Background: The treatment of atlantoaxial dislocation (AAD) is a challenging problem for most surgeons. Posterior surgical stabilization of C1 and C2 include C1-C2 transarticular screws, or C1 lateral with C2 pars screws. These constructs, however, are based on preoperative reductions. When preoperative skull reduction fails and myelopathic symptoms coexist, long-segment cervico-occipital fusion and decompression are usually the only practical choice.
Methods: The authors explored a different surgical technique to spare the axial occipital joints by rotating rods in polyaxial C1, C3 lateral mass, and C2 pars screws, functioning as a lever analogue. Three before surgery irreducible AAD cases with obvious neurologic symptoms and congenital odontoid aplasia were successfully reduced and fused with this procedure. The authors used intraoperative somatosensory-evoked potential monitoring and intraoperative fluoroscopy. Preoperative skull traction was employed to distract and help extend the atlantoaxial complexes.

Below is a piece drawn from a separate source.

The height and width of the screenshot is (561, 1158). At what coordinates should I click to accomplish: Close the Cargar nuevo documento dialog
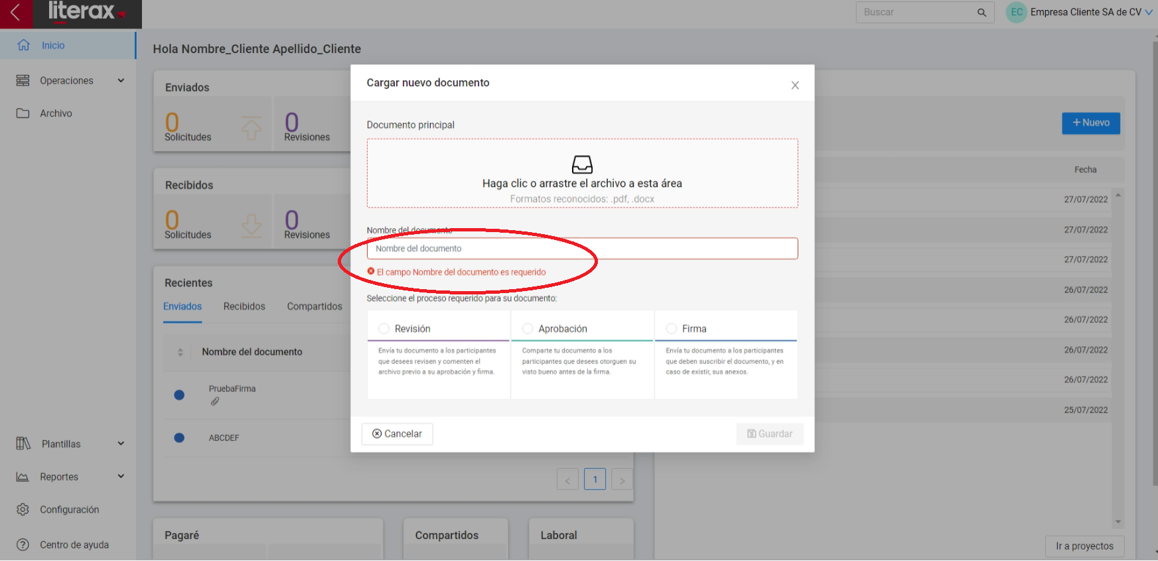(794, 86)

Results: Three C1-C2 dislocations were reduced completely without any deterioration of neurologic signs. Cervical myelopathic symptoms recovered soon after the operation. No atlantoaxial subluxation recurred. They returned to their normal work and/or activities.
Conclusions: The rotating rod strategy is a viable option to reduce and fuse C1-C3 for AAD with odontoid aplasia. It spares the occipital-C1 motion.